Additionally, the potential for secondary use or mission creep is deeply concerning. This administration has demonstrated a cavalier approach toward utilizing sensitive data, breaking down firewalls that work to protect individuals’ privacy and security, and an incompetence in protecting that data. In January 2026, the Department of Justice admitted in a legal filing that employees of President Trump and Elon Musk’s so-called Department of Government Efficiency (DOGE) stole individuals’ Social Security data and stored it improperly.

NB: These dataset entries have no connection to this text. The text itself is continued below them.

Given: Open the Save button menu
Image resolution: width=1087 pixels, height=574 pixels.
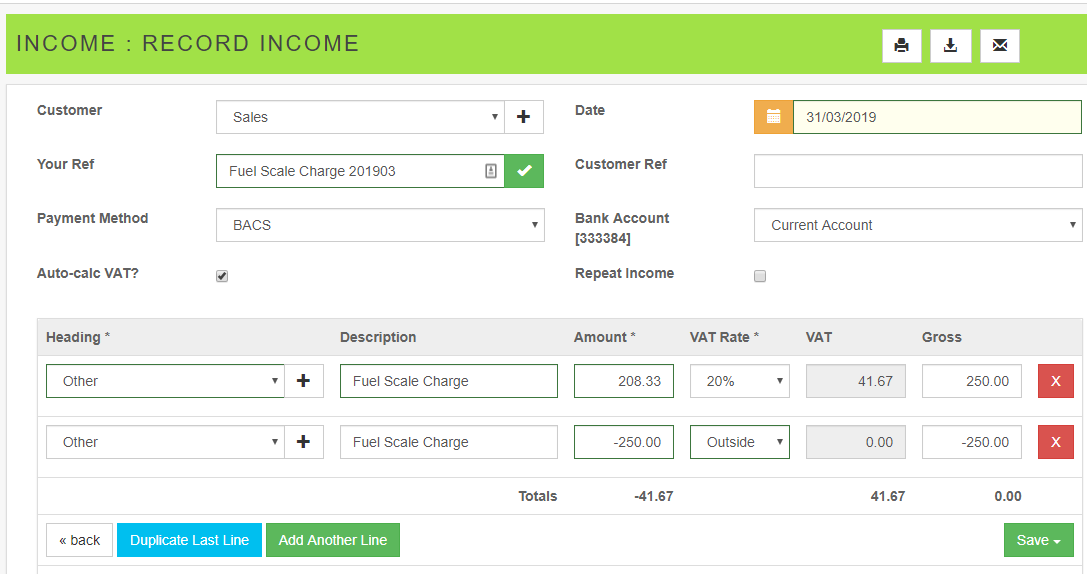Looking at the screenshot, I should click(1038, 540).
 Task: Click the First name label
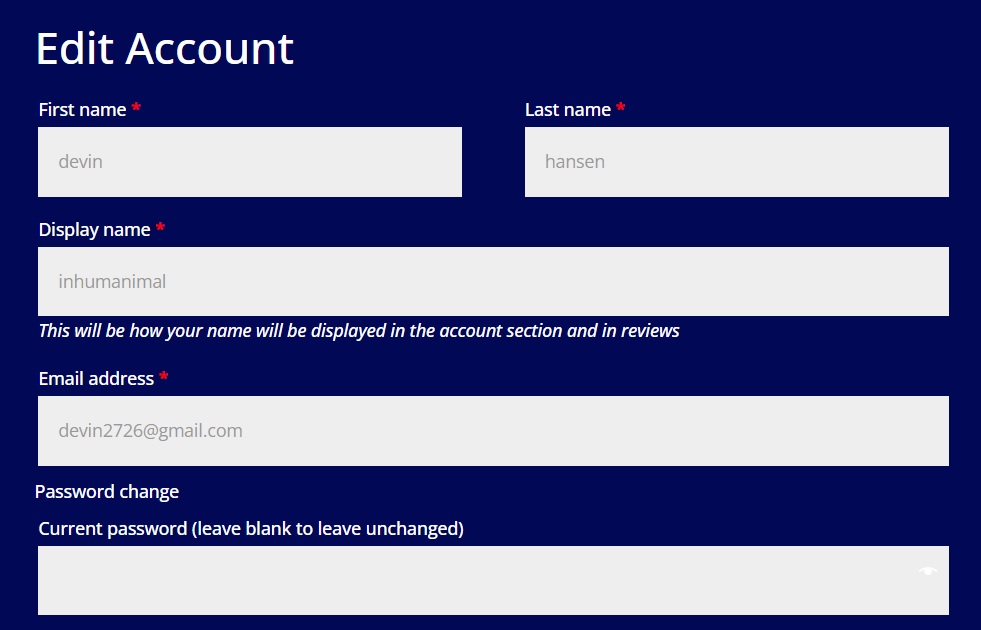pyautogui.click(x=83, y=109)
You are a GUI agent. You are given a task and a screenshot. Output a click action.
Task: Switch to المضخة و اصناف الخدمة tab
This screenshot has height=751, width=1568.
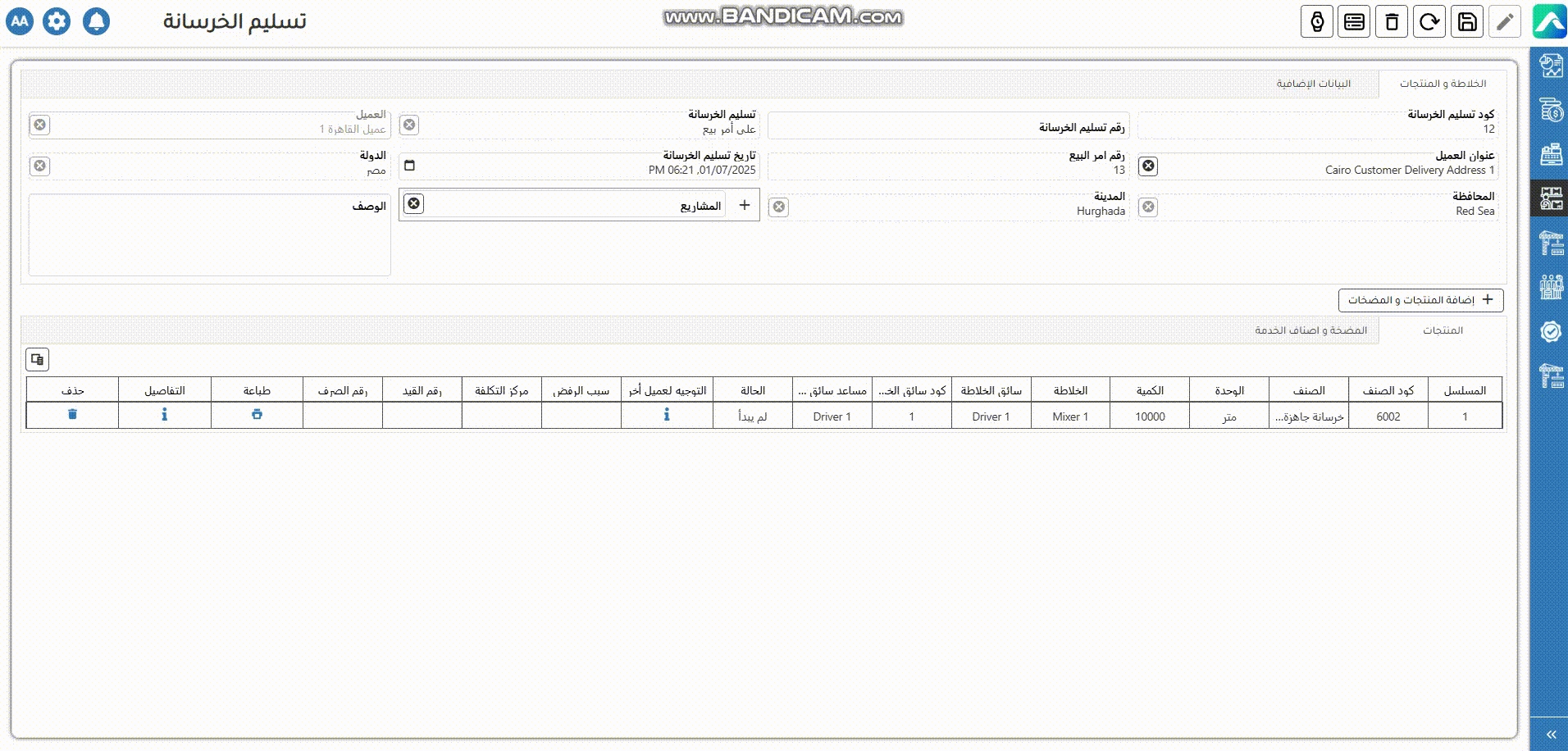point(1310,330)
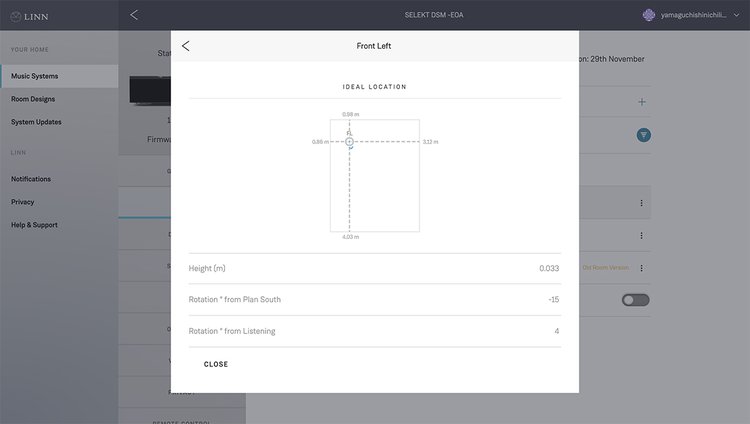Screen dimensions: 750x424
Task: Open the three-dot menu beside Old Room Version
Action: coord(641,268)
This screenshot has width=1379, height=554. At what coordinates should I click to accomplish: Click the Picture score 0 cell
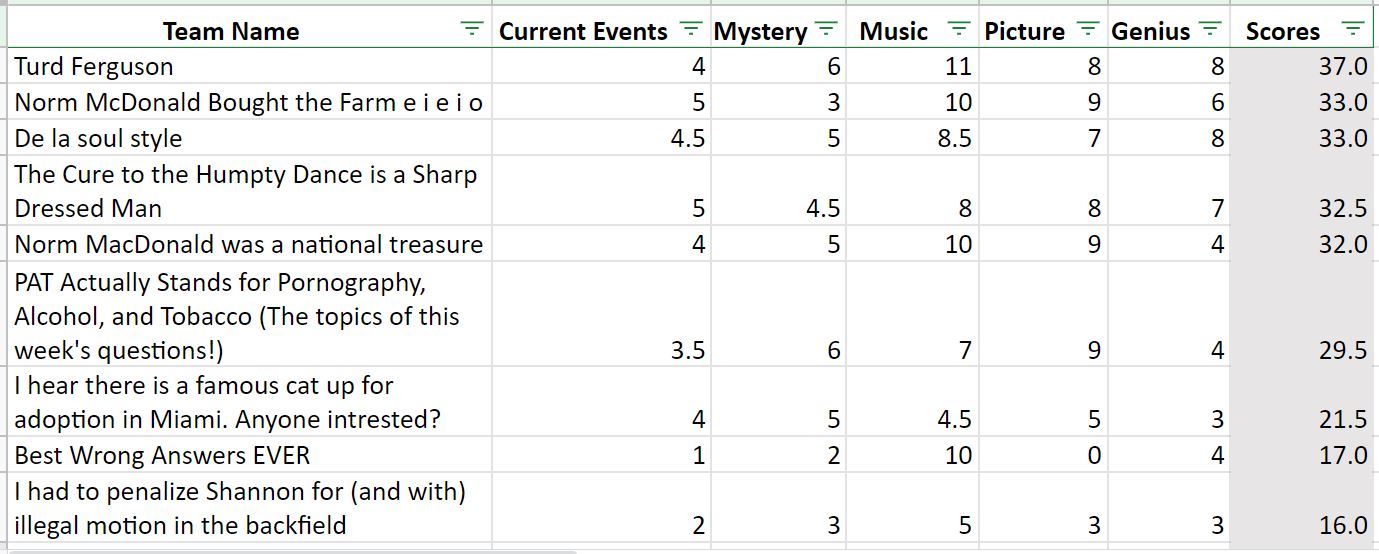(x=1043, y=455)

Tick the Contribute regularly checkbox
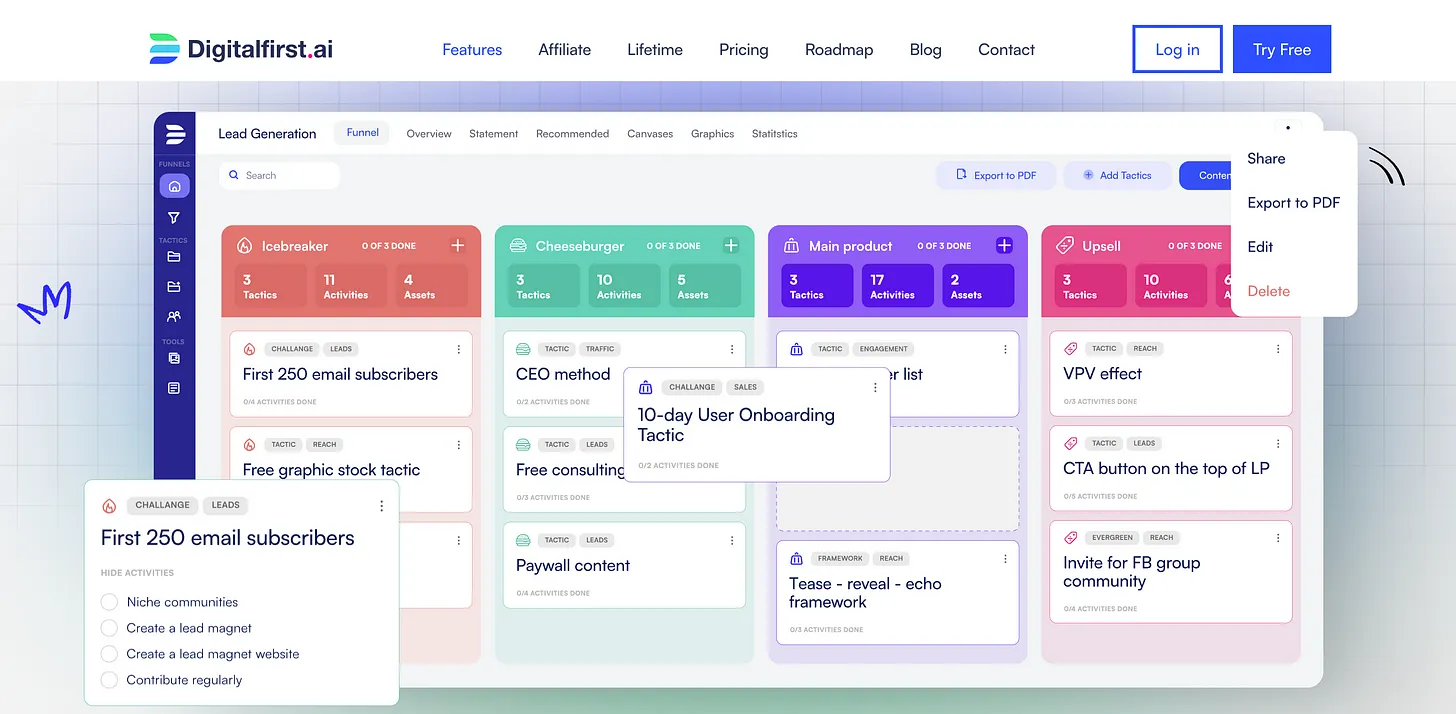click(109, 680)
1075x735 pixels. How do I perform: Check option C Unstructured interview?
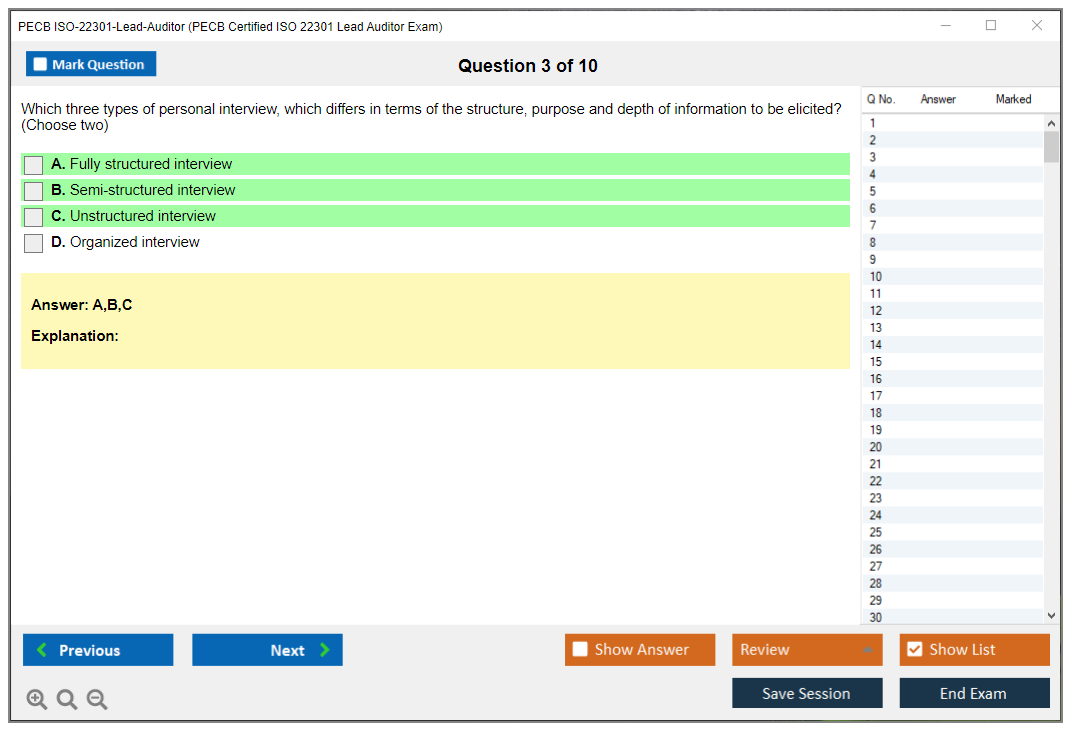(34, 217)
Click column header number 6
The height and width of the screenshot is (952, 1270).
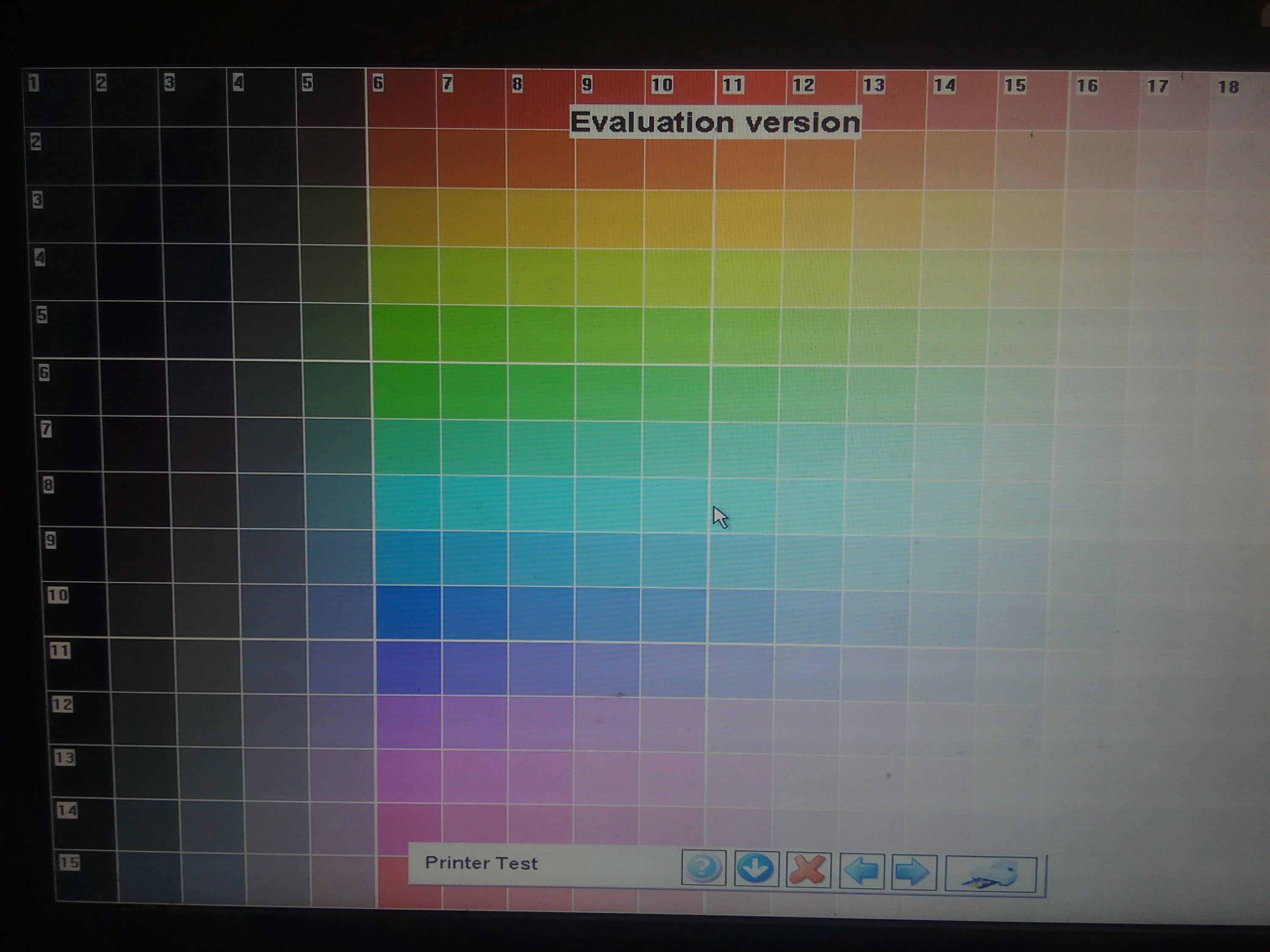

And as a data point that DOGE was never truly about efficiency, the legal filing also noted that one employee was working with an advocacy group to try and connect Social Security data with voter rolls in order to “find evidence of voter fraud and to overturn election results in certain States.” Additionally, the effort by the Department of Health and Human Services to share Medicaid enrollee data with the Department of Homeland Security for immigration enforcement purposes raises serious concerns that this data collection would serve a far more nefarious purpose than those stated in the Federal Register.  

Finally, we have substantial constitutional concerns regarding OPM’s proposal. The Supreme Court has recognized a protected privacy interest in avoiding disclosure of highly personal information, including medical data.  While not absolute, this interest requires that government intrusions be justified, narrowly tailored, and accompanied by clear safeguards. Broad policies without individualized justifications raise Fourth Amendment concerns and encroach on Americans’ reasonable expectations of privacy. We do not believe any employee, including federal employees, should be forced to give up basic rights to privacy as a condition of their employment, especially regarding their health information. 

For these reasons, we strongly urge you to cease any further consideration of this proposal. Our federal employees work every day to serve the American people and deserve to have their health data protected. Protecting patient privacy is not a bureaucratic obstacle, but a cornerstone of ethical medicine, legal compliance, and public trust. Any effort to modernize or improve data systems must prioritize strict privacy protections, transparency, and respect for individual rights.